- What you have to do
Return the lines of the material below word for word, everything from the line containing "Task: Click the zoom in plus icon" down to the line containing "Action: pos(153,728)", with both of those lines included. Leave the pictures out of your answer.

Stored records:
====
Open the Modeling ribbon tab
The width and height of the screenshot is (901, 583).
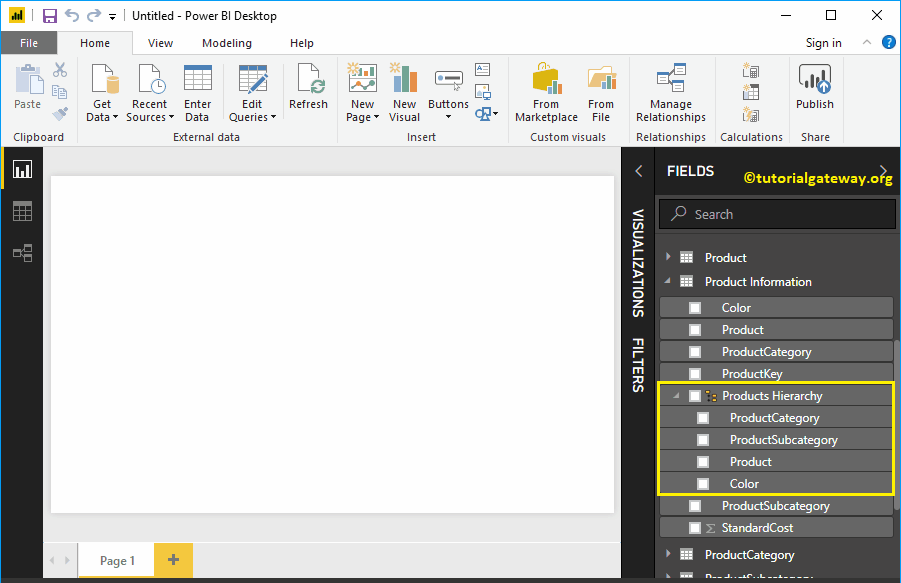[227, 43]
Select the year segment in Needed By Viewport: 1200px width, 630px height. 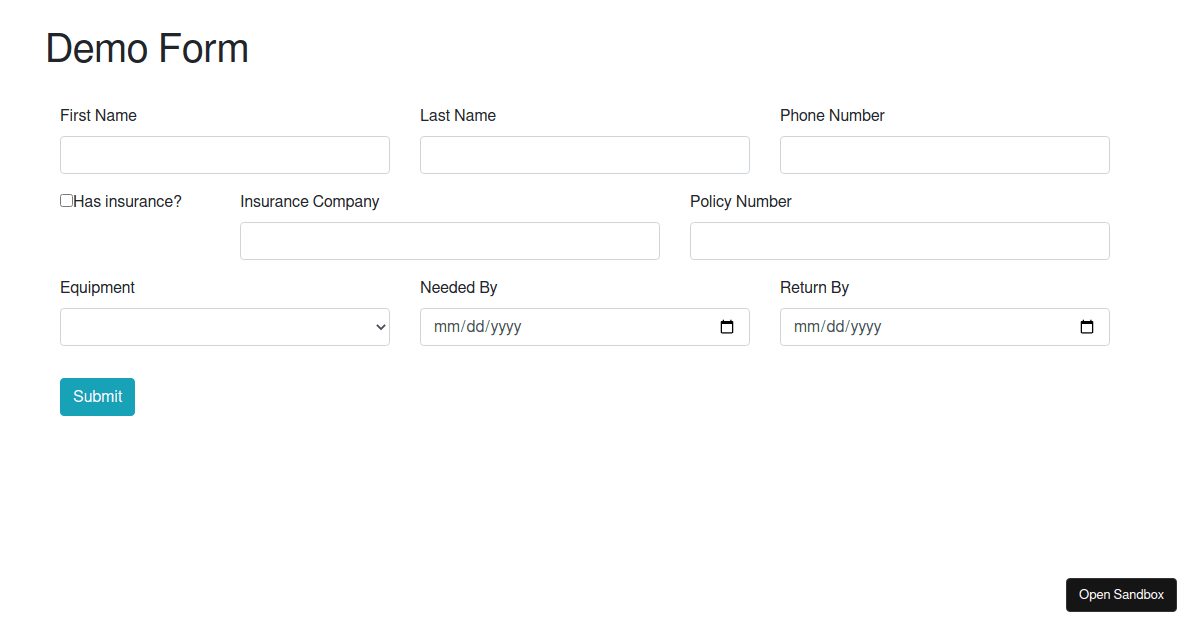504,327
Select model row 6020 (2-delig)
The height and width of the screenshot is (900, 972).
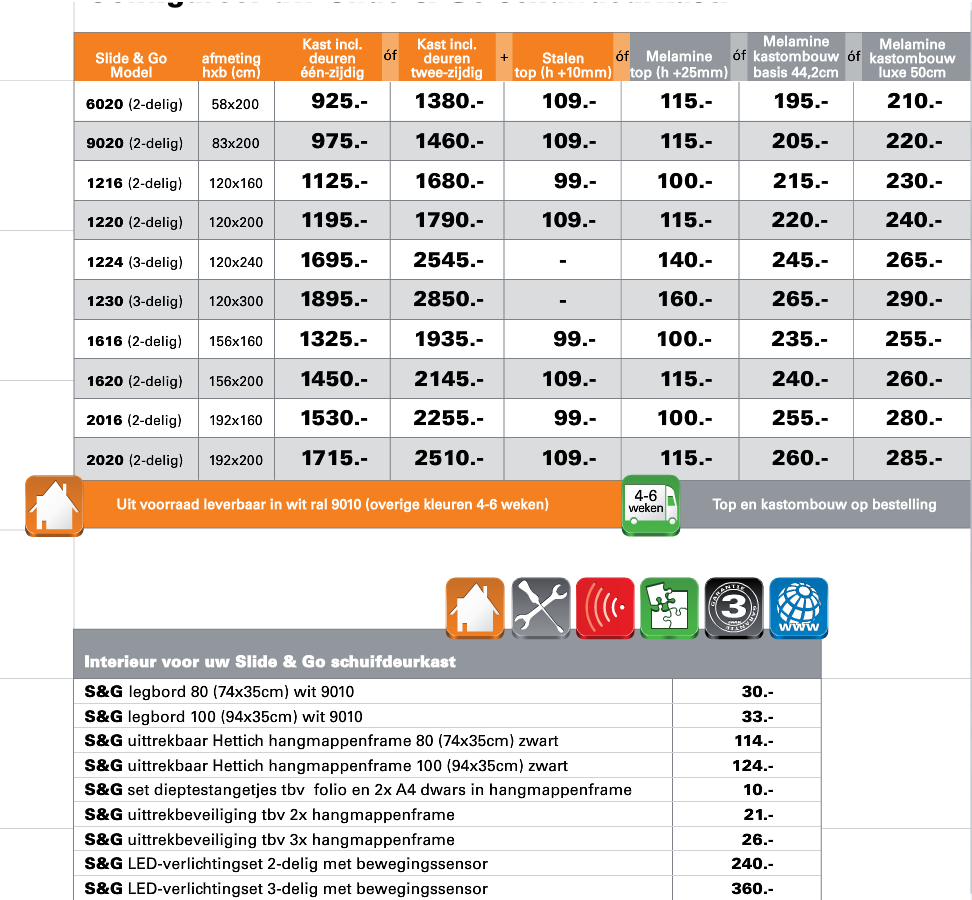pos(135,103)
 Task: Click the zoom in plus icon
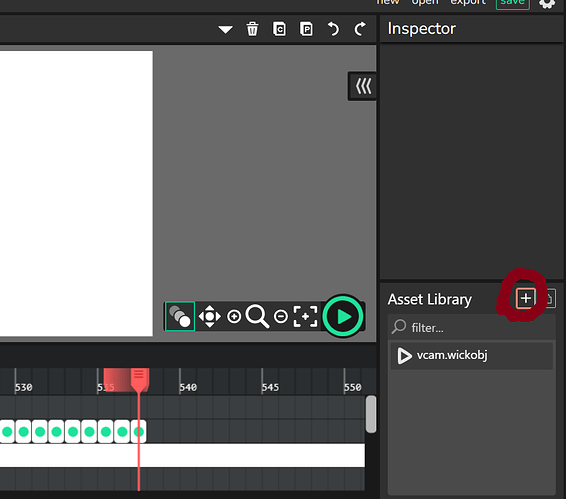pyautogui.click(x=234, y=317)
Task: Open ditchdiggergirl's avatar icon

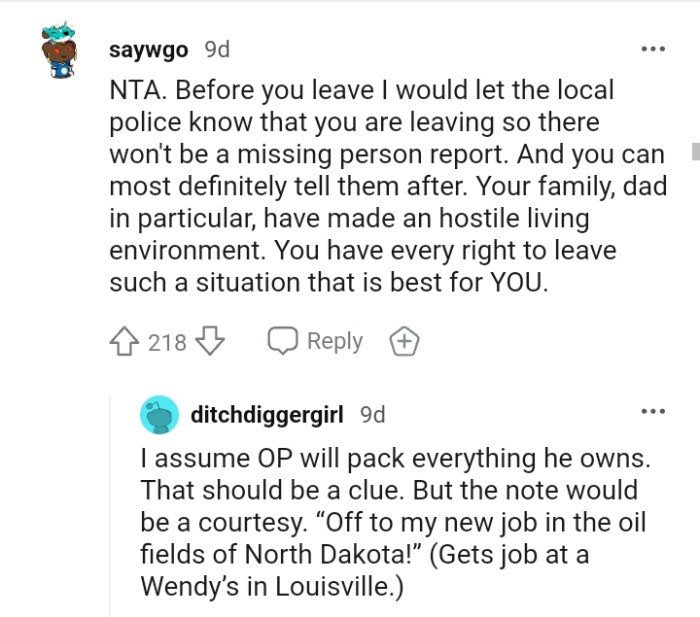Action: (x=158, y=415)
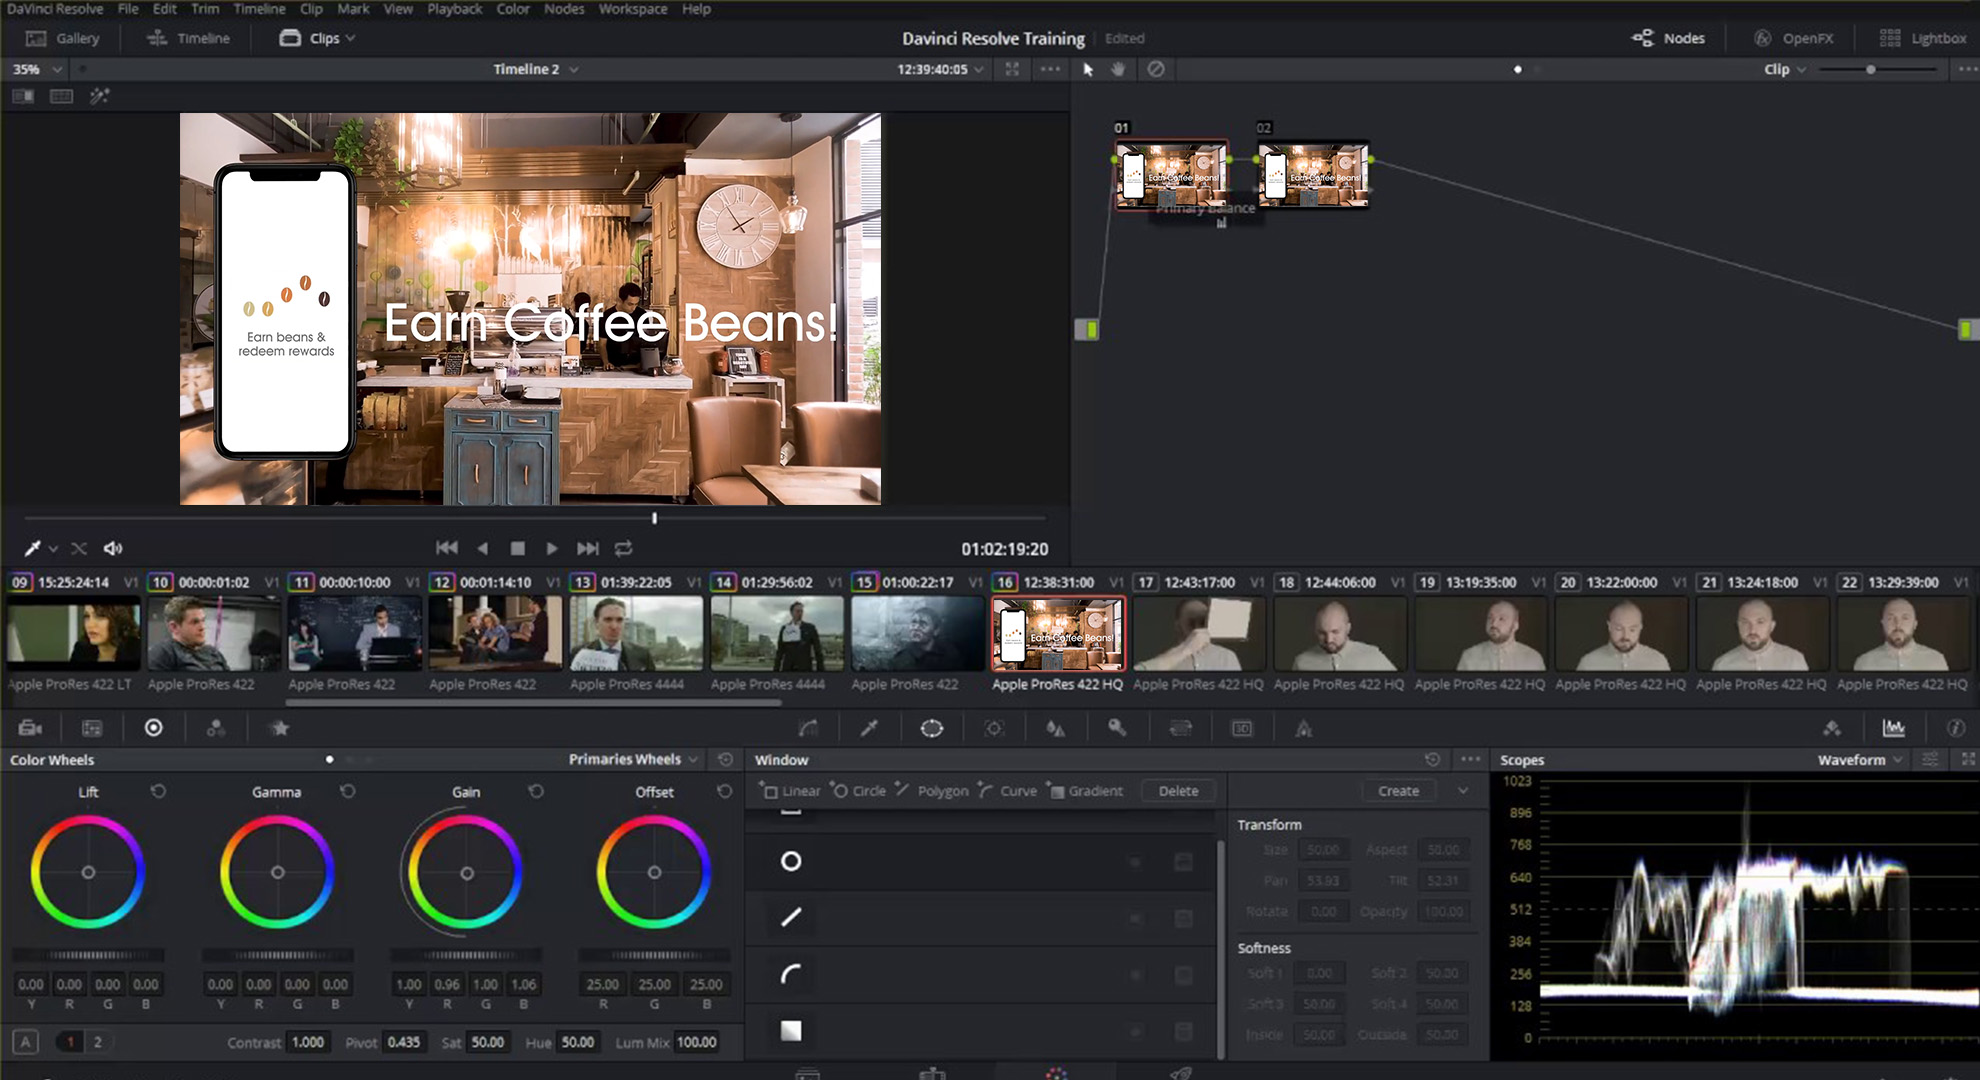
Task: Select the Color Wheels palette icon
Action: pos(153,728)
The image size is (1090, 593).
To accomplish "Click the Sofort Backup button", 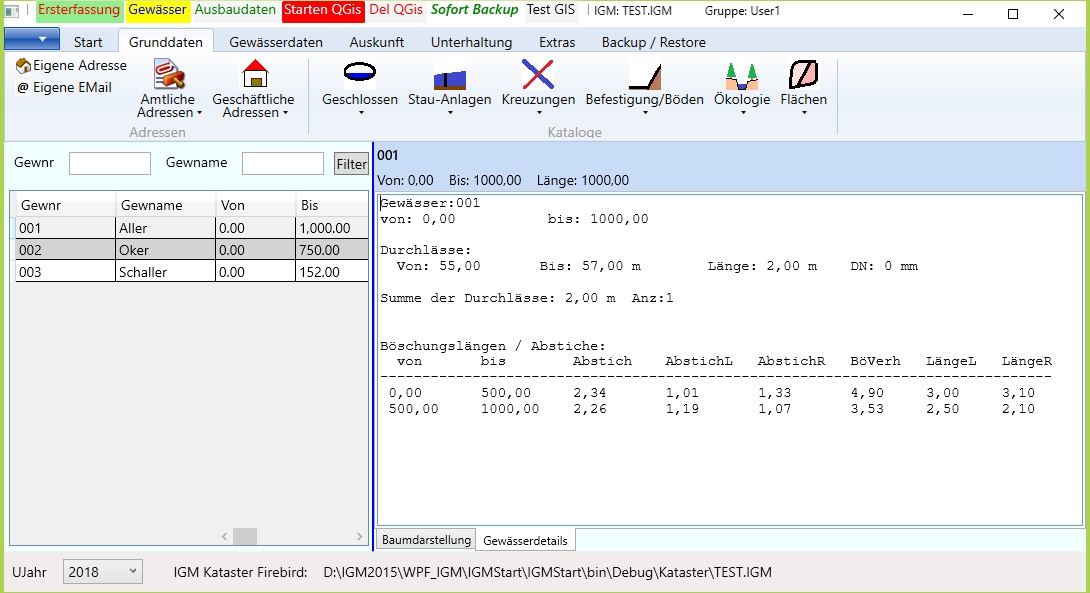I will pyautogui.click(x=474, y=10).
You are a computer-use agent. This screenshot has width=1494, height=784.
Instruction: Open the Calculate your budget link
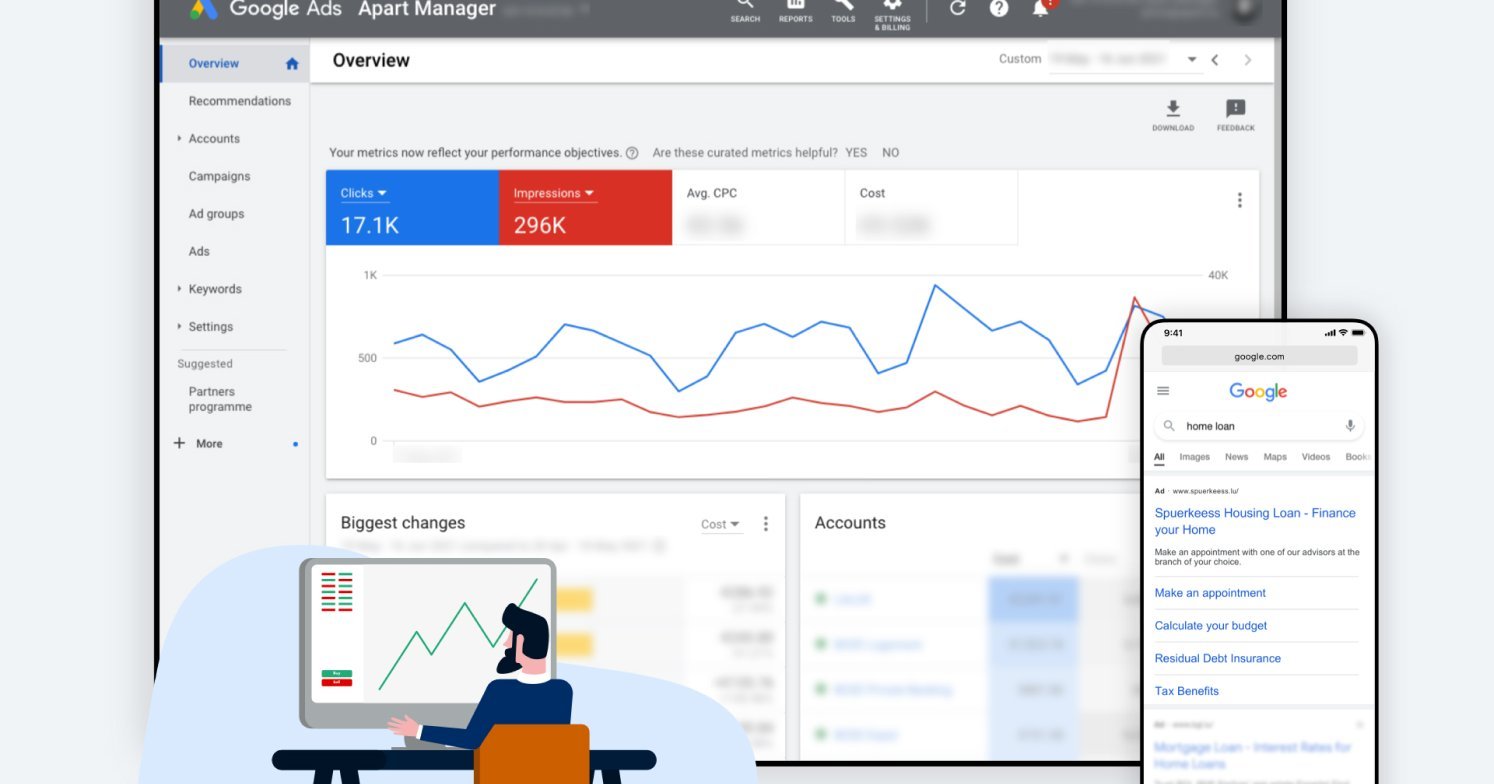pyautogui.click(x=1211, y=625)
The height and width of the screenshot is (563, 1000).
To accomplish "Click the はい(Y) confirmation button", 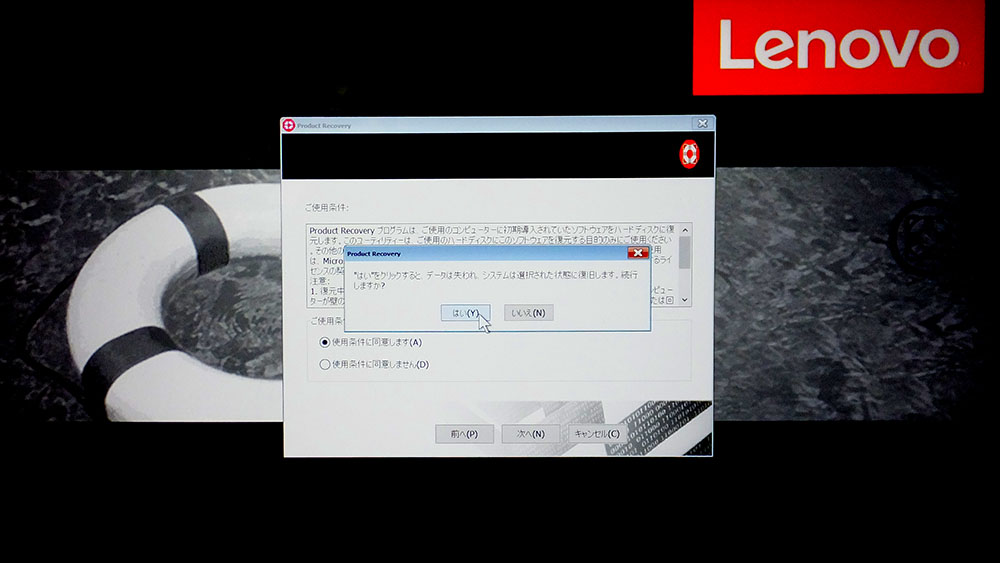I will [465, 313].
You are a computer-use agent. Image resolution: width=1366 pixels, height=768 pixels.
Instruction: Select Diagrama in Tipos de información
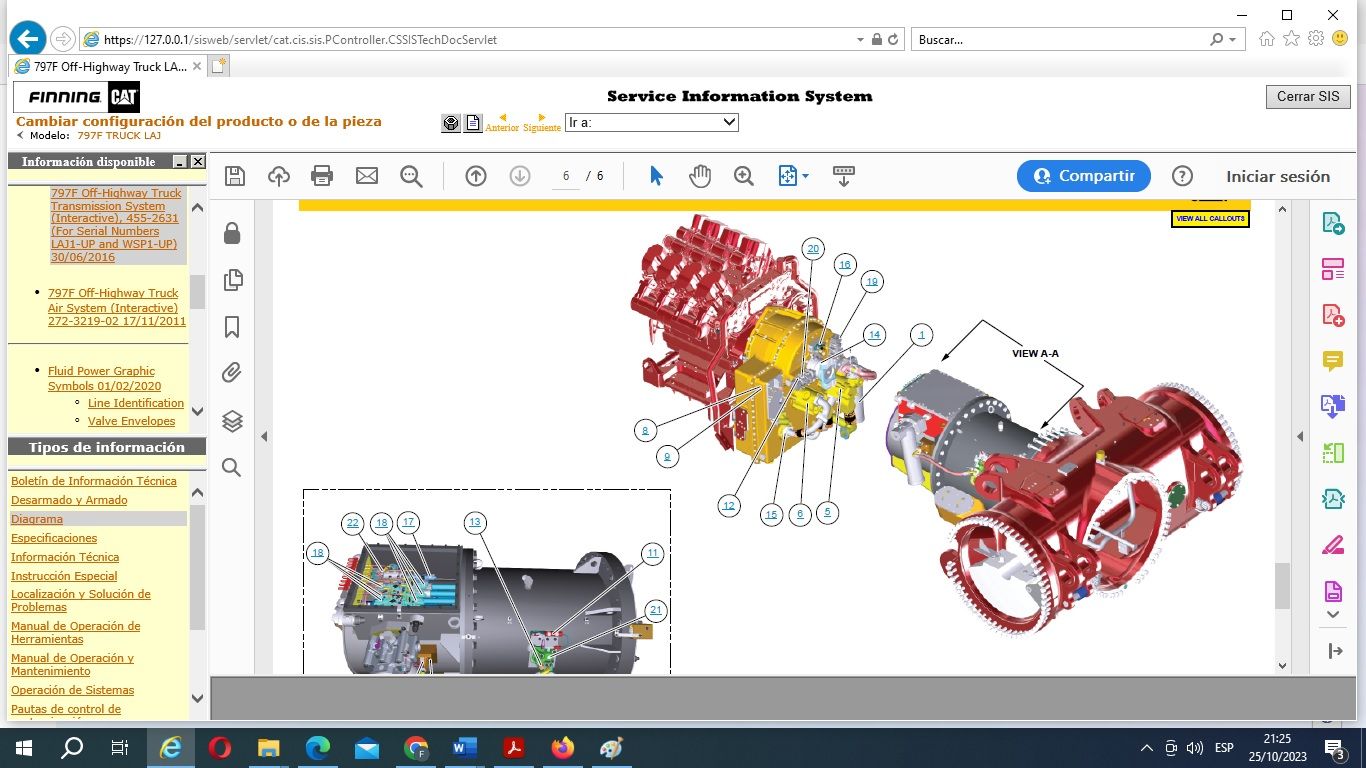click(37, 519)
====
- Expected answer
 Task: Click the zoom in plus icon
pyautogui.click(x=234, y=317)
Task: Open ditchdiggergirl's avatar icon

Action: (x=158, y=415)
Task: Select the Color Wheels palette icon
Action: pos(153,728)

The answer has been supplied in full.